Aim of the task ::
Recast every line of the records below as a Markdown table with the columns Row and Text, numbering each row and omitting blank lines.

Task material ::
◆ ◆ ◆ ◆ ◆
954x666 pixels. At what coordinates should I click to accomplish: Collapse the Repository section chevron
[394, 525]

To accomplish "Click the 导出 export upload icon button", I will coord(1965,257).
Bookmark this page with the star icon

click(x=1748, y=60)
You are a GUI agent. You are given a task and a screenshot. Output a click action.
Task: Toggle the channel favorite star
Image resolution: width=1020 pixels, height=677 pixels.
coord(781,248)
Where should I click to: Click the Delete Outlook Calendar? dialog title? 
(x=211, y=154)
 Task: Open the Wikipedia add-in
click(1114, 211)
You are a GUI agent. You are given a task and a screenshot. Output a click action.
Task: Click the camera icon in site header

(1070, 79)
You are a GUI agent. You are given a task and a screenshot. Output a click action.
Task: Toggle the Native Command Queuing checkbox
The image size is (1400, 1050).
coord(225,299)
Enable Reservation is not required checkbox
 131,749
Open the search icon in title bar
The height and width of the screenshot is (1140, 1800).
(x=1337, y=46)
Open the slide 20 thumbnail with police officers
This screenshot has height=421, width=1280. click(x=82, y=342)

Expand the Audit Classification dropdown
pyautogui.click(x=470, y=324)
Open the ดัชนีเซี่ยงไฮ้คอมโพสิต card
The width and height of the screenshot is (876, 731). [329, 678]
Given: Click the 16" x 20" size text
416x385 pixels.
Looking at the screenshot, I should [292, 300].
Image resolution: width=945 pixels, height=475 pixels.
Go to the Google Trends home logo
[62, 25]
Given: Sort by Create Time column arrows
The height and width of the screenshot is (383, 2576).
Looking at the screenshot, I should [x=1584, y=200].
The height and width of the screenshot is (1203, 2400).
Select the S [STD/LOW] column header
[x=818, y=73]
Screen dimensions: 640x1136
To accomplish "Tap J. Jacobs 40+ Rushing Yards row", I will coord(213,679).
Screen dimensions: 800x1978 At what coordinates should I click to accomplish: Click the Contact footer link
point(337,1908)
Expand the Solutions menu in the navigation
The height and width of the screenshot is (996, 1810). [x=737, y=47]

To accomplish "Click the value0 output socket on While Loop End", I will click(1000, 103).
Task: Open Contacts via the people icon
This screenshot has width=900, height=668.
◆ ◆ ◆ ◆ ◆
The solution ::
| Row | Text |
|---|---|
| 1 | 954x666 pixels. At what coordinates should I click to accomplish: Collapse the Repository section chevron |
| 2 | [394, 525] |
| 3 | To accomplish "Click the 导出 export upload icon button", I will coord(1965,257). |
| 4 | Bookmark this page with the star icon |
| 5 | click(x=1748, y=60) |
| 6 | You are a GUI agent. You are given a task and a screenshot. Output a click action. |
| 7 | Task: Toggle the channel favorite star |
| 8 | Image resolution: width=1020 pixels, height=677 pixels. |
| 9 | coord(781,248) |
| 10 | Where should I click to: Click the Delete Outlook Calendar? dialog title?  |
| 11 | (x=211, y=154) |
| 12 |  Task: Open the Wikipedia add-in |
| 13 | click(1114, 211) |
| 14 | You are a GUI agent. You are given a task and a screenshot. Output a click action. |
| 15 | Task: Click the camera icon in site header |
| 16 | (1070, 79) |
| 17 | You are a GUI agent. You are given a task and a screenshot. Output a click action. |
| 18 | Task: Toggle the Native Command Queuing checkbox |
| 19 | The image size is (1400, 1050). |
| 20 | coord(225,299) |
| 21 | Enable Reservation is not required checkbox |
| 22 |  131,749 |
| 23 | Open the search icon in title bar |
| 24 | The height and width of the screenshot is (1140, 1800). |
| 25 | (x=1337, y=46) |
| 26 | Open the slide 20 thumbnail with police officers |
| 27 | This screenshot has height=421, width=1280. click(x=82, y=342) |
| 28 | Expand the Audit Classification dropdown |
| 29 | pyautogui.click(x=470, y=324) |
| 30 | Open the ดัชนีเซี่ยงไฮ้คอมโพสิต card |
| 31 | The width and height of the screenshot is (876, 731). [329, 678] |
| 32 | Given: Click the 16" x 20" size text |
| 33 | 416x385 pixels. |
| 34 | Looking at the screenshot, I should [292, 300]. |
| 35 | Image resolution: width=945 pixels, height=475 pixels. |
| 36 | Go to the Google Trends home logo |
| 37 | [62, 25] |
| 38 | Given: Sort by Create Time column arrows |
| 39 | The height and width of the screenshot is (383, 2576). |
| 40 | Looking at the screenshot, I should [x=1584, y=200]. |
| 41 | The height and width of the screenshot is (1203, 2400). |
| 42 | Select the S [STD/LOW] column header |
| 43 | [x=818, y=73] |
| 44 | Screen dimensions: 640x1136 |
| 45 | To accomplish "Tap J. Jacobs 40+ Rushing Yards row", I will coord(213,679). |
| 46 | Screen dimensions: 800x1978 At what coordinates should I click to accomplish: Click the Contact footer link |
| 47 | point(337,1908) |
| 48 | Expand the Solutions menu in the navigation |
| 49 | The height and width of the screenshot is (996, 1810). [x=737, y=47] |
| 50 | To accomplish "Click the value0 output socket on While Loop End", I will click(1000, 103). |
| 51 | Task: Open Contacts via the people icon |
| 52 | This screenshot has width=900, height=668. |